Work instructions:
Transcribe the data that follows without changing a word, and omit the pictures.

────────────────────

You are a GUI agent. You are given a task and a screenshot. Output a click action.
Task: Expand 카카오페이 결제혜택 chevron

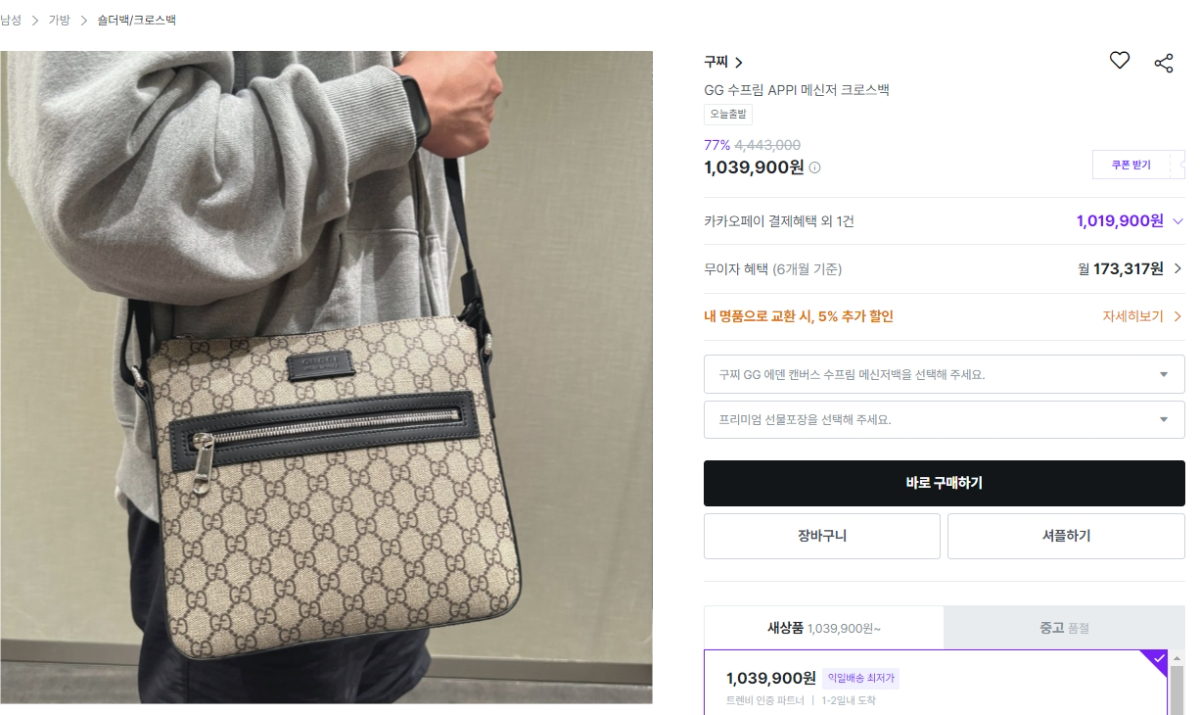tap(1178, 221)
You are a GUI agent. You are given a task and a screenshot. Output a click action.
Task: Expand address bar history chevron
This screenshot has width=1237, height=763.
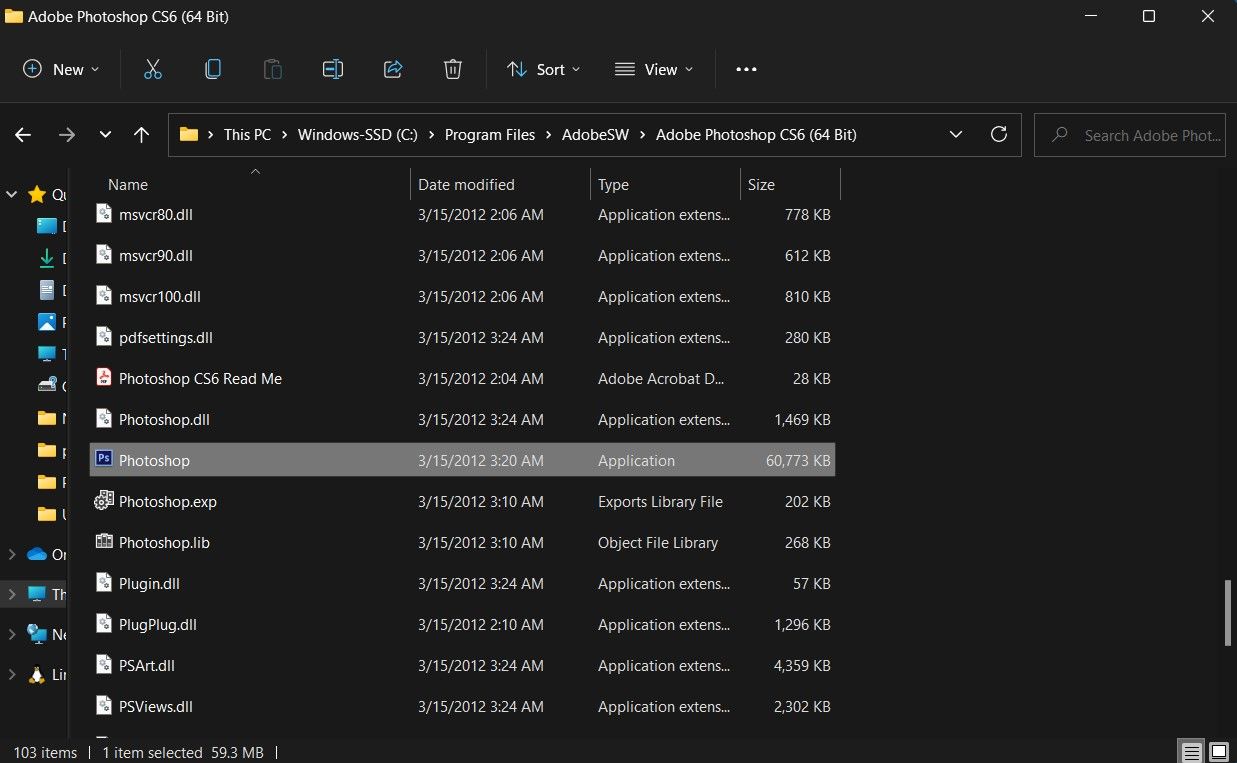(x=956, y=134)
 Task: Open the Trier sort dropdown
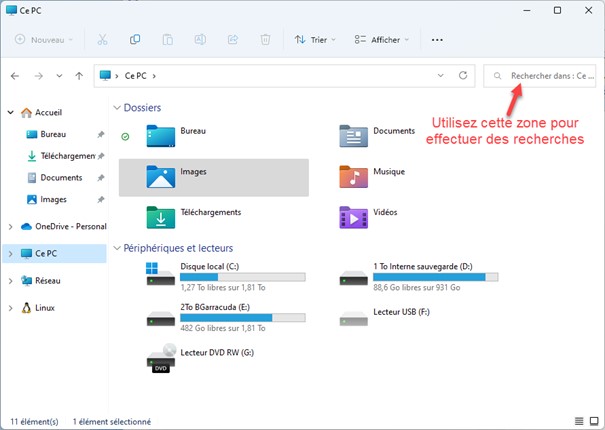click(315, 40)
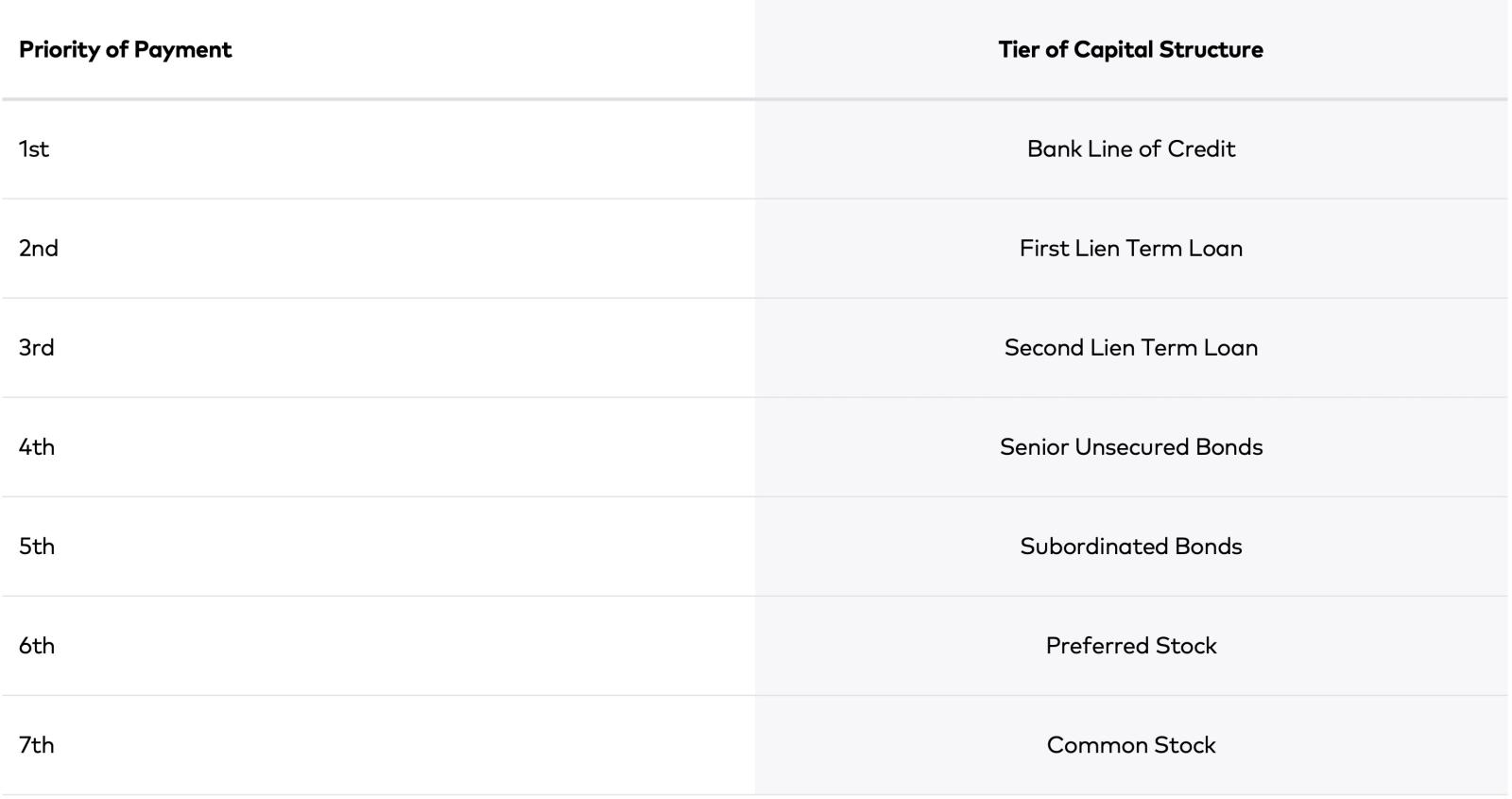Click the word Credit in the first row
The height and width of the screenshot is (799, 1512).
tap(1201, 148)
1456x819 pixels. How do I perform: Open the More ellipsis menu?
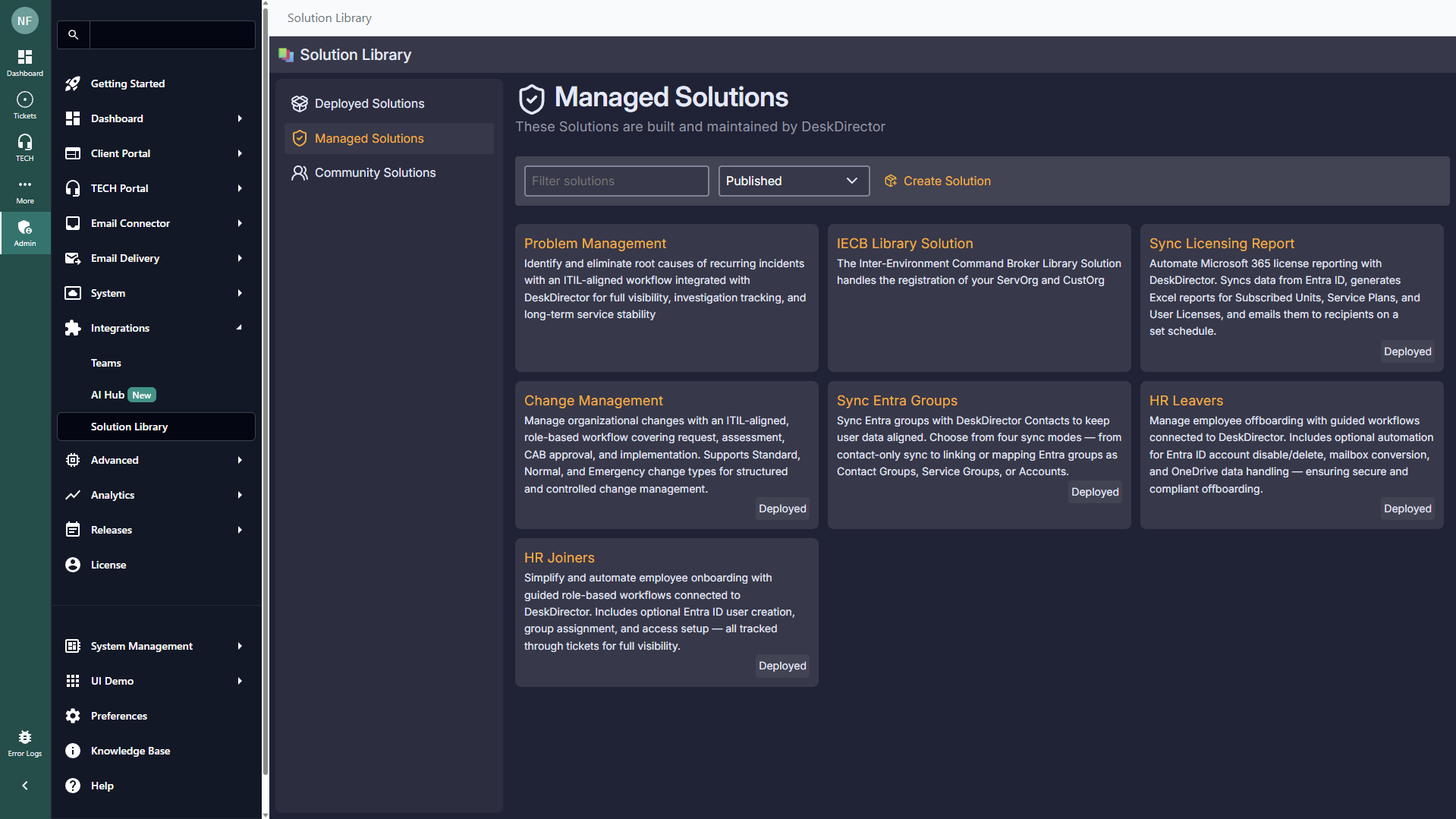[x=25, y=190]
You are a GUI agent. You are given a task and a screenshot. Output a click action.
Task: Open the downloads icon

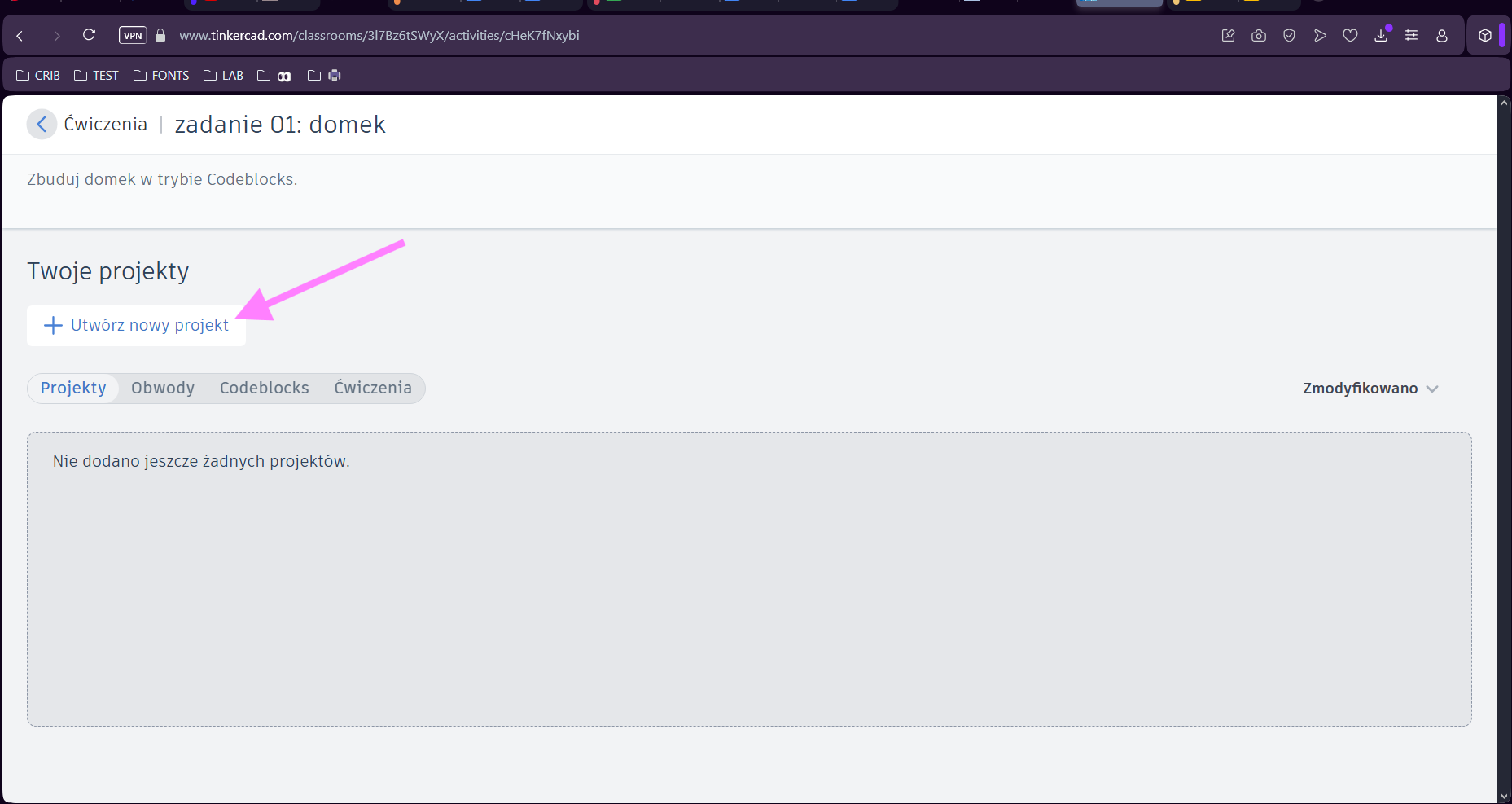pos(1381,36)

────────────────────

Completed exercise:
You are a GUI agent. You are given a task and a screenshot. Output a click action.
Task: Expand 카카오페이 결제혜택 chevron

tap(1178, 221)
You are a GUI agent. You are given a task and a screenshot. Output a click action.
Task: Expand address bar history chevron
This screenshot has width=1237, height=763.
(x=956, y=134)
 Task: Open the Trier sort dropdown
click(315, 40)
Click the word Credit in the first row
The height and width of the screenshot is (799, 1512).
tap(1201, 148)
1456x819 pixels. How do I perform: Open the More ellipsis menu?
[x=25, y=190]
You are a GUI agent. You are given a task and a screenshot. Output a click action.
Task: Open the downloads icon

pos(1381,36)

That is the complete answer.